We run the Prometheus host agent on all of our Linux machines. Every fifteen seconds our Prometheus server pulls metrics from all the host agents, which causes the host agent to read a bunch of /proc files (for things like memory and CPU state information) and /sys files (for things like hwmon information). These status files are text, but they contain a lot of numbers, which means that the kernel converted those integers into text for us. The host agent then converts that text back into numbers internally (I believe a mixture of 64-bit integers and 64-bit floats), only to turn around and send them to the Prometheus server as text again (see Exposition Formats, also). On the Prometheus server these text numbers will be turned back into floats. All of this takes CPU cycles, although perhaps not many CPU cycles on modern machines.
(The host agent gets some information from the Linux kernel through methods like netlink, which I believe transfers numbers in non-text form.)
All of the steps of this dance are rational ones. Things in /proc and /sys use text instead of some binary encoding because text is a universal solvent on Unix systems, and that way no one had to define a binary file format (or worse, try to get agreement on a general binary system stats kernel to userspace API). Text formats are usually easily augmented, upgraded, inspected, and so on, and they are easy to provide (the kernel actually has a lot of infrastructure for easily providing text in /proc files; we saw some of it in action recently).
(These factors are especially visible in the case of some of the statistics that OpenZFS on Linux exposes. ZFS comes from Solaris, which has a native binary 'kstat' system. ZoL exposes all of these kstats in /proc/spl/kstat/zfs as text, rather than try to get Linux people to somehow get them as binary kstats. Other ZFS IO statistics are exposed in an entirely different and more binary form.)

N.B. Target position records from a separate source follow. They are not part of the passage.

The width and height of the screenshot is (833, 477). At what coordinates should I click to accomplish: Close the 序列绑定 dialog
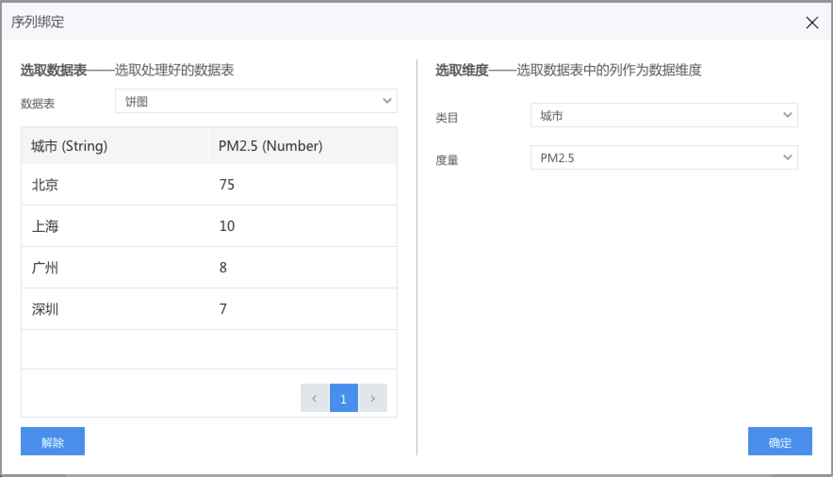click(812, 23)
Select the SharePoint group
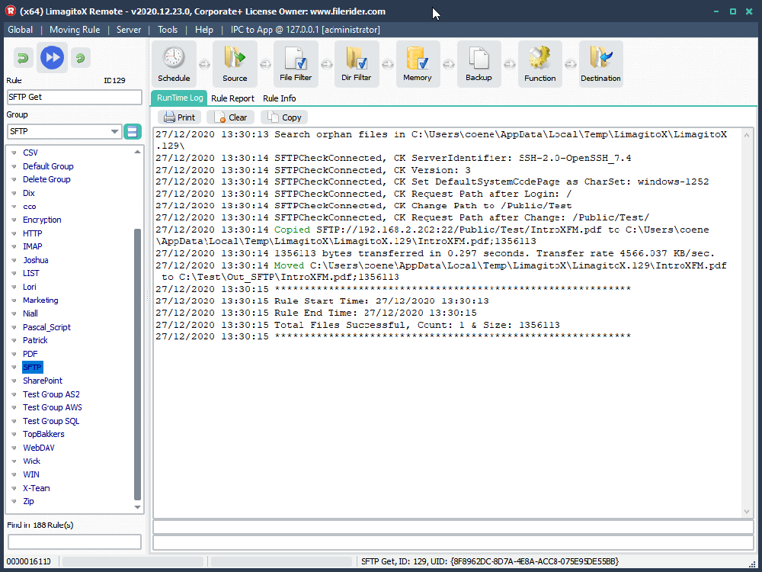Screen dimensions: 762x572 [43, 381]
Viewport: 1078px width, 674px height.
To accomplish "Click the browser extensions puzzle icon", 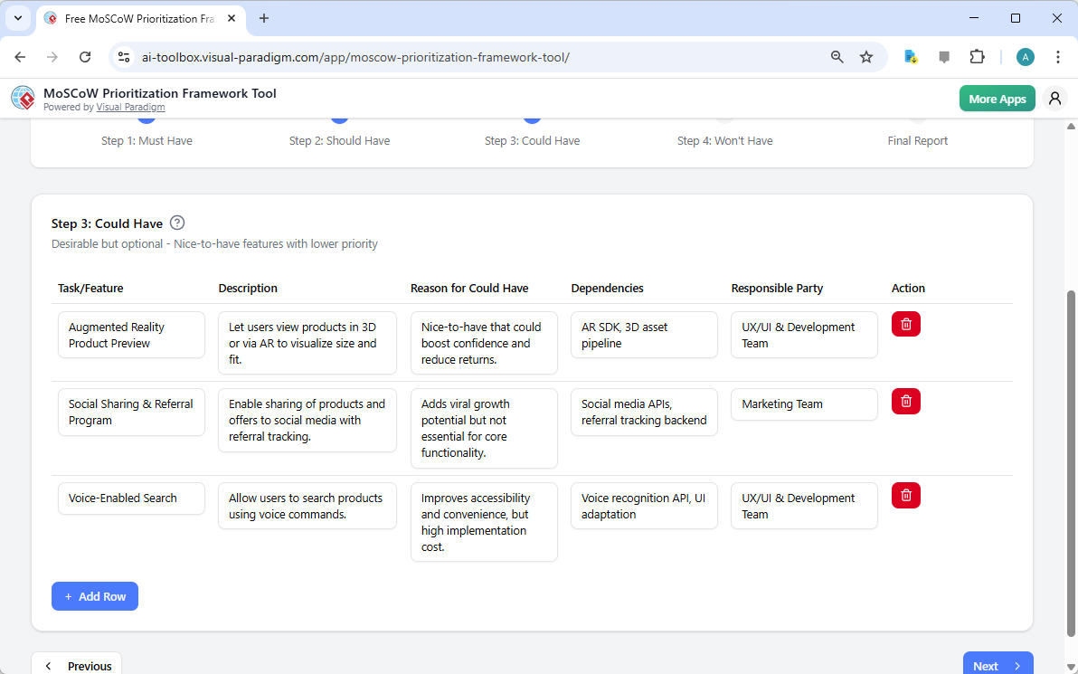I will (x=978, y=56).
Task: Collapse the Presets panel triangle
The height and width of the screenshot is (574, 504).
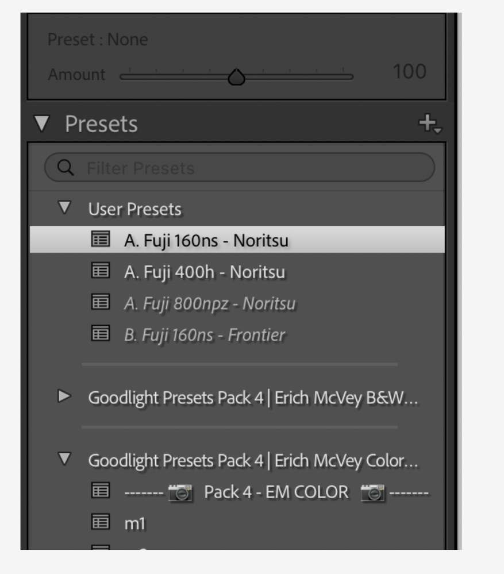Action: 42,124
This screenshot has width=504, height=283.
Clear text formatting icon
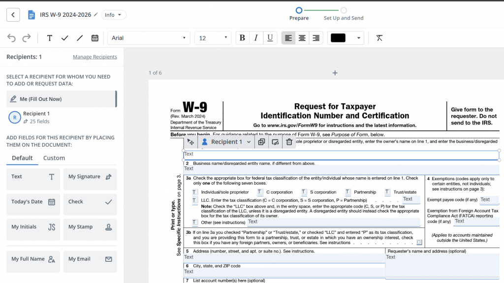coord(379,38)
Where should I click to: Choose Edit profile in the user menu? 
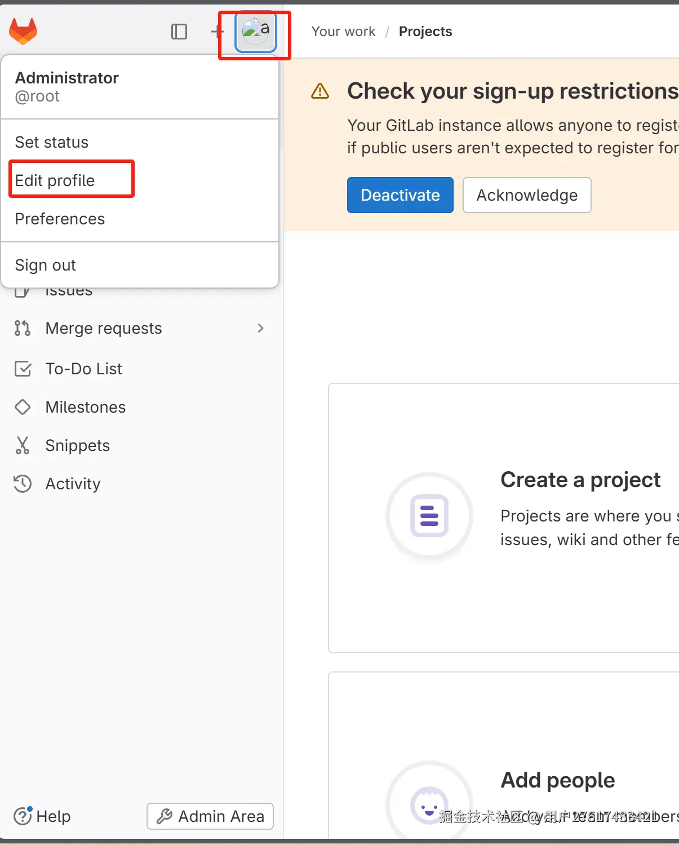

Changing the situation would require a lot of work by a lot of people spread across a lot of projects, so it's unlikely to be done. If it is ever done, it will probably be done piecemeal, maybe through more and more kernel subsystems exposing information through netlink as well as /proc (perhaps exposing new metrics only through netlink, with their /proc information frozen). But even netlink is probably more work for kernel developers than putting things in /proc, so I suspect that a lot of things will keep being in /proc.
(In addition, lots of things in /proc aren't just pairs of names and numbers, although that's the common case. Consider /proc/locks.)